_Exercise details_:
Output the lines below from the one containing "You are a computer-use agent. Image resolution: width=1434" through the end of the listing, inclusive, exactly as they appear, and nothing further.

_Data for the task_:
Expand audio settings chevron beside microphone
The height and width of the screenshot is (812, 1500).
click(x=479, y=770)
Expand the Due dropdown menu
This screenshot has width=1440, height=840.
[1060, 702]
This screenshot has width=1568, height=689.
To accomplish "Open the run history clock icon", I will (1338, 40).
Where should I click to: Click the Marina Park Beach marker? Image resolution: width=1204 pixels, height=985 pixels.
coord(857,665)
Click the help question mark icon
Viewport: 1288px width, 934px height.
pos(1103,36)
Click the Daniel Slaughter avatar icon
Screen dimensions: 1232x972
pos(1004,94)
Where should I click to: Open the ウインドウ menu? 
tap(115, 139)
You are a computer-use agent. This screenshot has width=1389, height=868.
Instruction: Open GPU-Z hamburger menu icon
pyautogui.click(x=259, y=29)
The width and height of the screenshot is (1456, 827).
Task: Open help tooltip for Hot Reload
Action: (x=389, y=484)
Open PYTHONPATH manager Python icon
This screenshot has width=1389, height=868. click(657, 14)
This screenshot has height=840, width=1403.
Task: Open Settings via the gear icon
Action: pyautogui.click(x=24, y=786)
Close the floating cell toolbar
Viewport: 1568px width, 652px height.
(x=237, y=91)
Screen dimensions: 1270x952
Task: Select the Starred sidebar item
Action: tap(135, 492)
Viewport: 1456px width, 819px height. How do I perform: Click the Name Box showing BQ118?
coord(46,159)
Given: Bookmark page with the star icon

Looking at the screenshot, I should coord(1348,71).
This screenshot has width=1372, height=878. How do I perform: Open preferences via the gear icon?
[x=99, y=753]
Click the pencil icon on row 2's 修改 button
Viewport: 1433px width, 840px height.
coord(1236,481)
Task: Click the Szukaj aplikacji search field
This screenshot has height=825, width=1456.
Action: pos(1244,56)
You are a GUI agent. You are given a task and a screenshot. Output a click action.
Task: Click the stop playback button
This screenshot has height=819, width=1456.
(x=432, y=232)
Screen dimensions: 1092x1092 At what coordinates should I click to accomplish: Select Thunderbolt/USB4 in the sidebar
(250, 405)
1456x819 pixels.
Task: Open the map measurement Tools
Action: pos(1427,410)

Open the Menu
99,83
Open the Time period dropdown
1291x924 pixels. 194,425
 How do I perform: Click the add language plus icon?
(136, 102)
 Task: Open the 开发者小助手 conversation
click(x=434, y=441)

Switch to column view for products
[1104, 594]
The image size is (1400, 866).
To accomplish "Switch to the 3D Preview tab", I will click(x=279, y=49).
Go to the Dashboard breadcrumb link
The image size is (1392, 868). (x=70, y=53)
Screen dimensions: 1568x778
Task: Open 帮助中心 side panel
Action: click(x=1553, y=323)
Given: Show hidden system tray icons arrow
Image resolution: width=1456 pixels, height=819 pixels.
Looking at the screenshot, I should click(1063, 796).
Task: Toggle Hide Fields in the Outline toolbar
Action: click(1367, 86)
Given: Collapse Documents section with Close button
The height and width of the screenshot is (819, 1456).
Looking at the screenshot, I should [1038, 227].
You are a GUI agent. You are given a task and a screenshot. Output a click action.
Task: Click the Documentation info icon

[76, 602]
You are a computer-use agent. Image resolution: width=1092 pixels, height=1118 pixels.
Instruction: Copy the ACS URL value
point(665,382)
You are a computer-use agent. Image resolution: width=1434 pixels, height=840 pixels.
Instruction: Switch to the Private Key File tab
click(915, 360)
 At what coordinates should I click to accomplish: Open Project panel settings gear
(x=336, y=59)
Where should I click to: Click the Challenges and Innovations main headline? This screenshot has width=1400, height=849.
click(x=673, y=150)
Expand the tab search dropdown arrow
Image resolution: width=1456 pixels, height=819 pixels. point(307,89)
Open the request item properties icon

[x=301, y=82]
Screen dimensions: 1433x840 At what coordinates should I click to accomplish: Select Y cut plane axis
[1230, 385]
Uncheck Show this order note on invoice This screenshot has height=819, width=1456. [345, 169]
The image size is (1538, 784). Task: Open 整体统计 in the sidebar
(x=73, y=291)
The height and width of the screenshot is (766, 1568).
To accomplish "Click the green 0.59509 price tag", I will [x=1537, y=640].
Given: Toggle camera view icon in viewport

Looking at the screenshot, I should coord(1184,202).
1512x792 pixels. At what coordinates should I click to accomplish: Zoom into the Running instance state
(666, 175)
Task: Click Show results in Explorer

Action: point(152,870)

_Response to the exercise_:
You are a computer-use agent. Image resolution: width=1434 pixels, height=840 pixels.
Instruction: Switch to the Private Key File tab
click(915, 360)
 At what coordinates should I click to accomplish: Open Project panel settings gear
(x=336, y=59)
Where should I click to: Click the Challenges and Innovations main headline? This screenshot has width=1400, height=849.
click(x=673, y=150)
Expand the tab search dropdown arrow
Image resolution: width=1456 pixels, height=819 pixels. point(307,89)
Open the request item properties icon

[x=301, y=82]
Screen dimensions: 1433x840 At what coordinates should I click to accomplish: Select Y cut plane axis
[1230, 385]
Uncheck Show this order note on invoice This screenshot has height=819, width=1456. [345, 169]
The image size is (1538, 784). Task: Open 整体统计 in the sidebar
(x=73, y=291)
The height and width of the screenshot is (766, 1568).
To accomplish "Click the green 0.59509 price tag", I will [x=1537, y=640].
Given: Toggle camera view icon in viewport

Looking at the screenshot, I should coord(1184,202).
1512x792 pixels. At what coordinates should I click to accomplish: Zoom into the Running instance state
(666, 175)
Task: Click Show results in Explorer

Action: point(152,870)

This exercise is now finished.